======== Testo dato

"PSICHE" INCONTRA FABIO CASTRIOTA - “Frammenti e loro destini. Intervista a Fabio Castriota” di Alessia Fusilli De Camillis.
“I poeti ed i filosofi hanno scoperto l’inconscio prima di me; quello che io ho scoperto è il metodo scientifico che consente di studiare l’inconscio" (Freud, 1926).
Con questa citazione freudiana si apre l’intervista di Alessia Fusilli De Camillis a Fabio Castriota, psicoanalista SPI e autore del romanzo “Frammenti in ombra”, pubblicato nel 2021 per Albatros, e vincitore del premio dell’Intenational Psychoanalytical Association “The analyst as Storyteller” per il suo racconto “Ice Rock”.
Nell’intervista l’autore, grazie alla sua peculiare posizione di psicoanalista e di narratore, aiuta ad esplorare la Distanza tra letteratura e psicoanalisi come spazio potenziale.
A.F.D.C.: Qual è il ruolo della creatività e dell’espressione artistica, letteraria in rapporto alla psicoanalisi?

================
======== Dati forniti

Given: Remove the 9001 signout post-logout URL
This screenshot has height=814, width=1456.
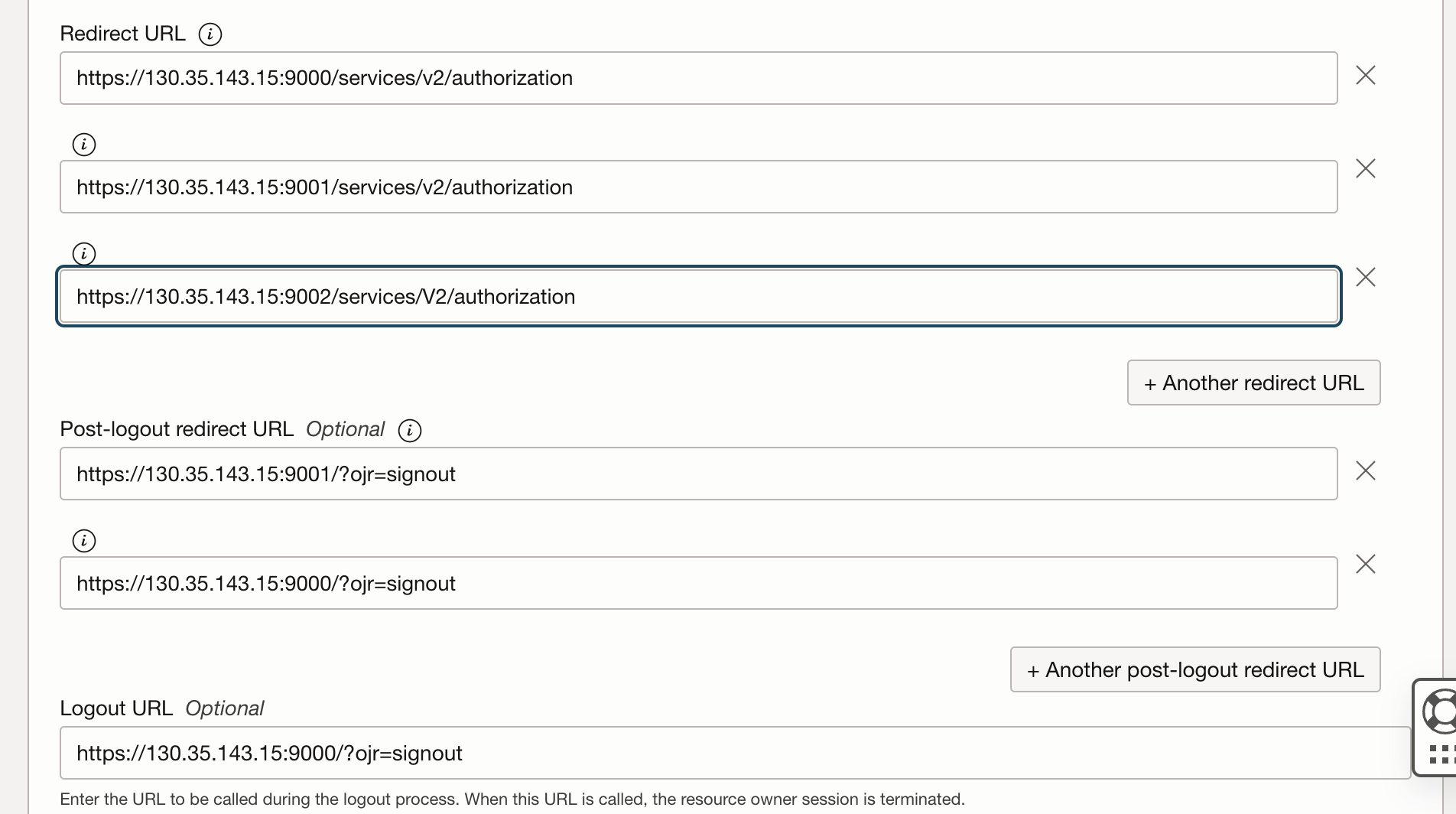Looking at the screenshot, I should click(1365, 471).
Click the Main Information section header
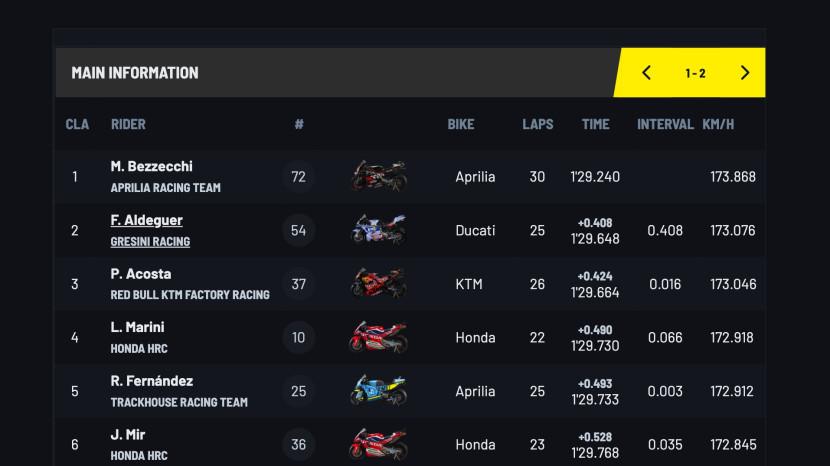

================

• Compito 1:
Rispondi a queste domande sull'intervista a Fabio Castriota:
(a) Secondo la citazione di Freud, che cosa hanno scoperto i poeti e i filosofi prima di lui?
(b) In che anno è uscito il romanzo "Frammenti in ombra"?
(c) Con quale racconto Castriota ha vinto il premio "The analyst as Storyteller"?
• Compito 2:
Prosegui, per favore, l'intervista a Fabio Castriota a partire dall'ultima domanda riportata.

• Risposta 1:
(a) L'inconscio.
(b) Nel 2021.
(c) Con "Ice Rock".

• Risposta 2:
F.C.: La creatività ha un valore fondamentale nella vita e quindi anche nel percorso analitico. Freud, come sappiamo, era molto interessato soprattutto alla letteratura e colpito dalla relazione tra arte e fantasia… Nella storia della psicoanalisi il ruolo della creatività e dell’espressione artistica, non solo letteraria, si è andato sviluppando, questo perché i linguaggi dell’Arte nelle varie forme espressive ci possono suggerire sentieri nuovi per avvicinarci alla lingua segreta della nostra psiche.
A.F.D.C.: Possiamo considerare la lettura di un romanzo, la visione di un’opera artistica o cinematografica, come un viaggio minimo che permette una potenziale nuova esperienza rispetto a noi stessi e alla nostra visione del mondo?
F.C.: Noi non siamo solo l’espressione degli accadimenti (più o meno traumatici) della nostra vita, né soltanto le memorie (rimosse o implicite) che continuano a influenzare le nostre strutture psichiche in modo più o meno nevrotico, se non talvolta psicotico, siamo anche frutto del nostro rapporto col bello (nella sua accezione psicologica, non solo stetica o etica) e quindi anche con l’arte.
A.F.D.C.: Nel suo Seminario parigino Bion (1978) invita gli psicoanalisti a vedersi come artisti: “Che tipo di artista siete voi? Vasai, pittori, musicisti, scrittori? Nella mia esperienza alcuni psicoanalisti non sanno che tipo di artisti essi siano. Se non riusciamo a vederci come artisti, allora abbiamo sbagliato lavoro”. Quale pensa sia il ruolo e la funzione dell’atteggiamento creativo-narrativo dell’analista in analisi?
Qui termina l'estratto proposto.